Short problem | Reproduce the material word for word from the line containing "How do I perform: Click" through the end of the material, both ends included. Leave the pictures out of your answer.

Given entries |

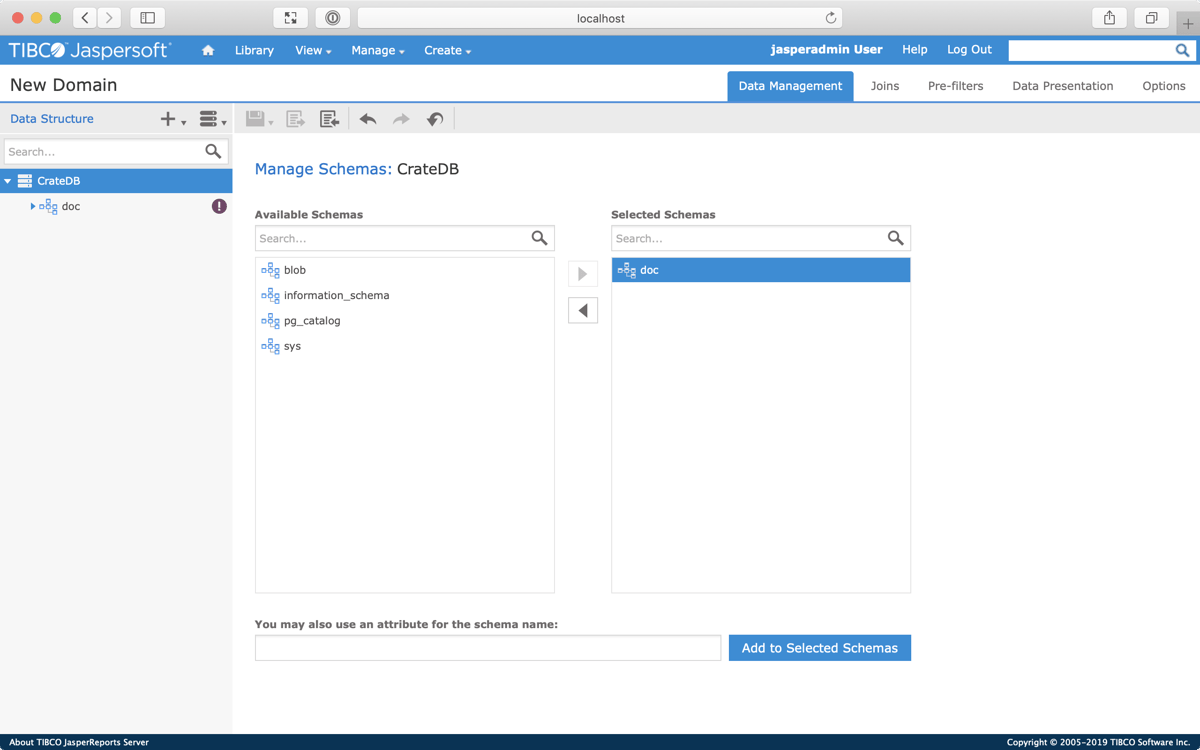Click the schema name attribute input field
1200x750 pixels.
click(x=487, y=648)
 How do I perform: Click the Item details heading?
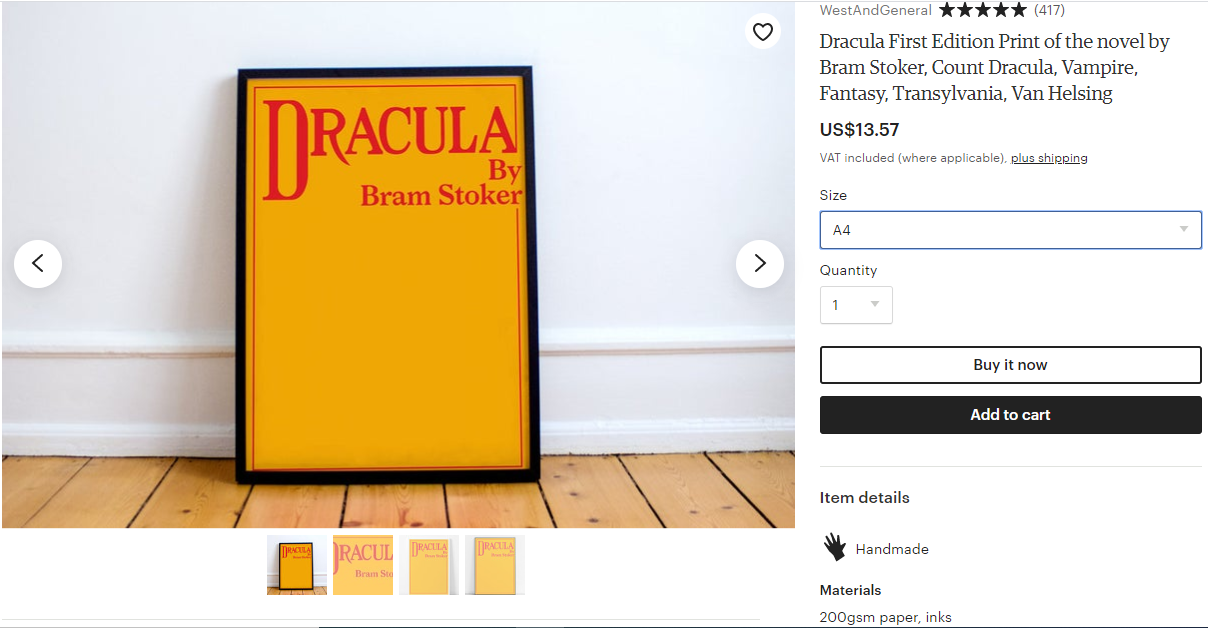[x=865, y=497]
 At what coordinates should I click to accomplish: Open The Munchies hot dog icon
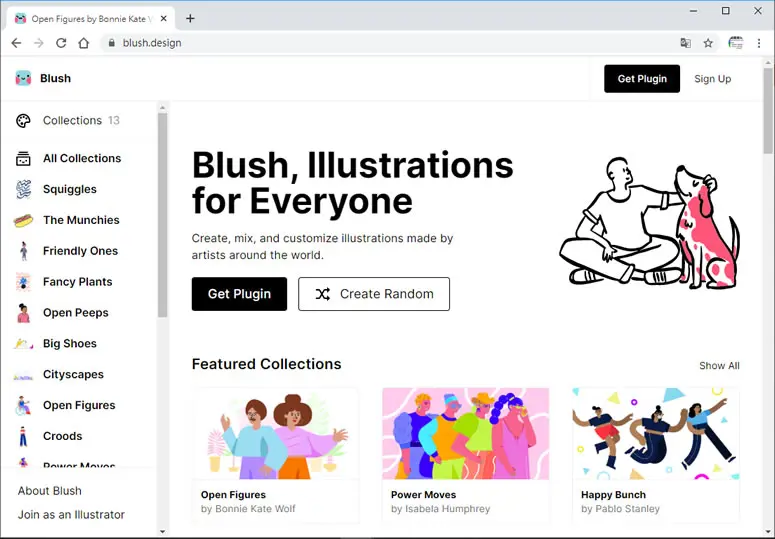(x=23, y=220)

Result for this exercise |
 How do I perform: Click the Item details heading?
[x=865, y=497]
 At what coordinates should I click to accomplish: Open The Munchies hot dog icon
(x=23, y=220)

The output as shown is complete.